### Task goal
Pull out every line from the listing that has the word "agent".

### Source information
● ● ● ● ●

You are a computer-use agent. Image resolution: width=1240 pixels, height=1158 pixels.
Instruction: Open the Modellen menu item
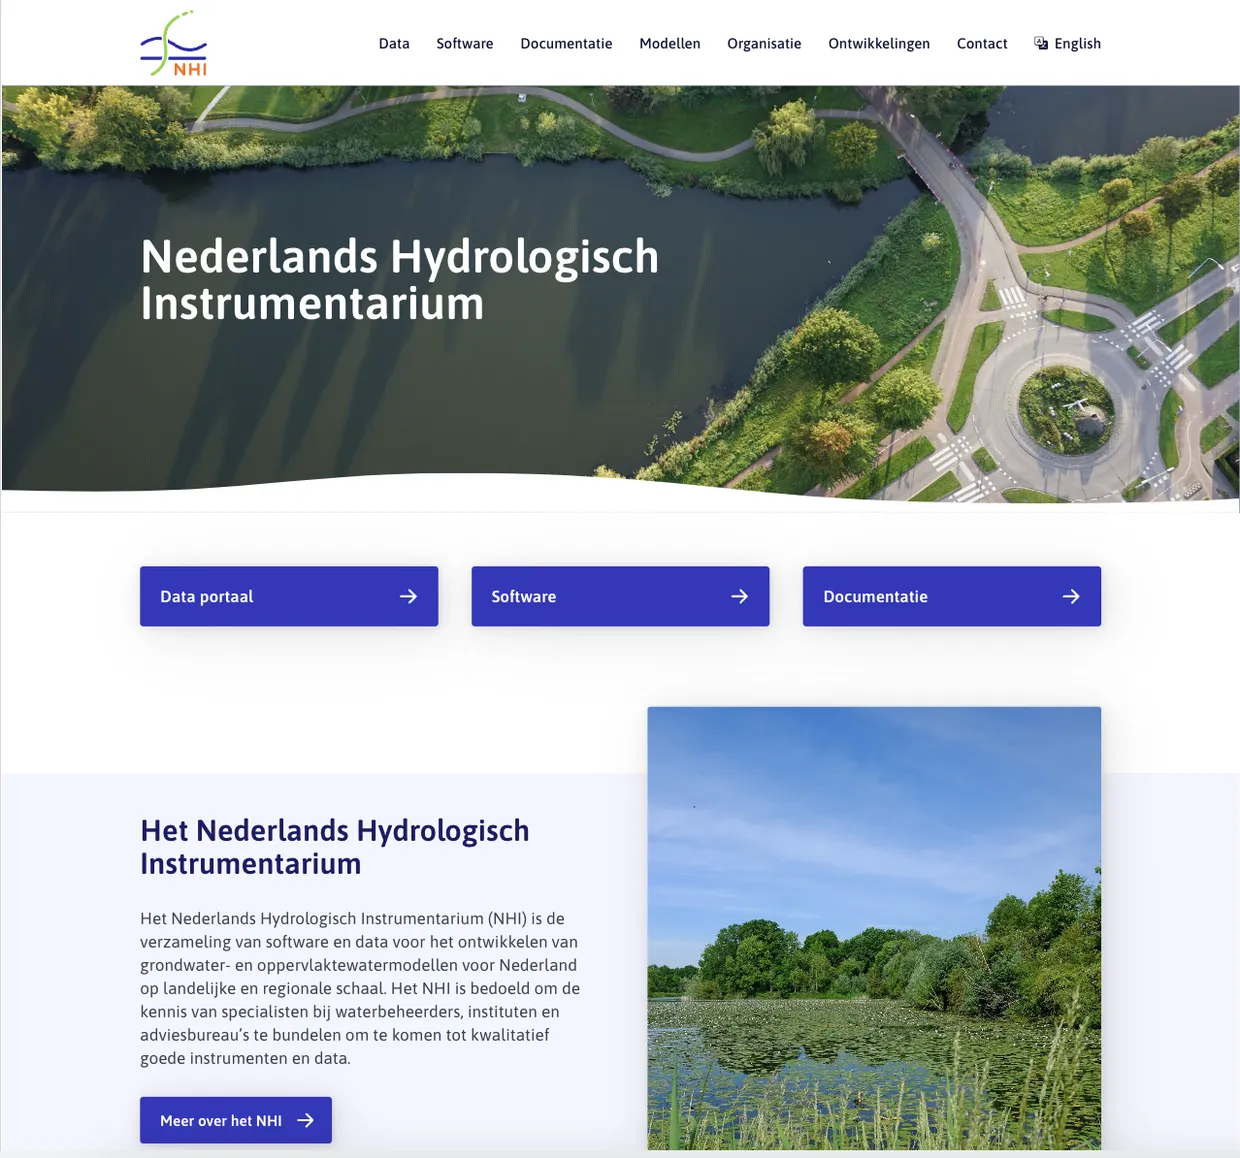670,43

● ● ● ● ●

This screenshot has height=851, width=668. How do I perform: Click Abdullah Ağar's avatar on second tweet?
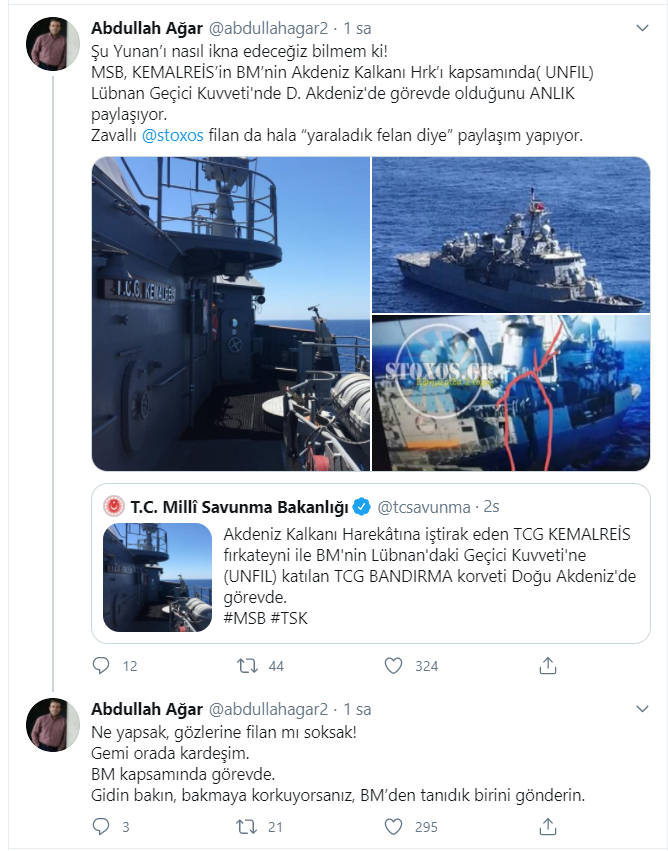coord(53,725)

● ● ● ● ●

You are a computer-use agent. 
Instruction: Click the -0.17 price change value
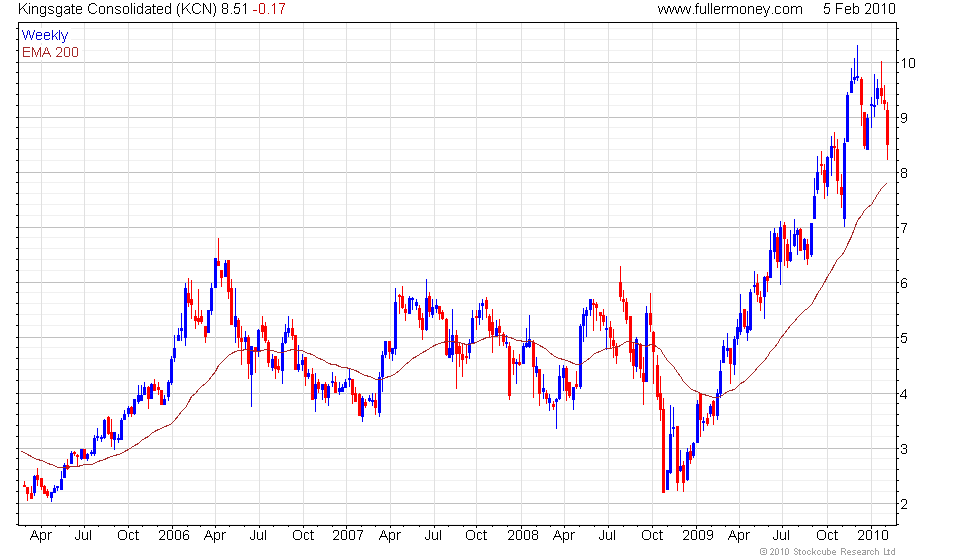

● ● ● ● ●

### Written solution
You are a computer-use agent. Image resolution: width=1240 pixels, height=1158 pixels.
You are a computer-use agent. 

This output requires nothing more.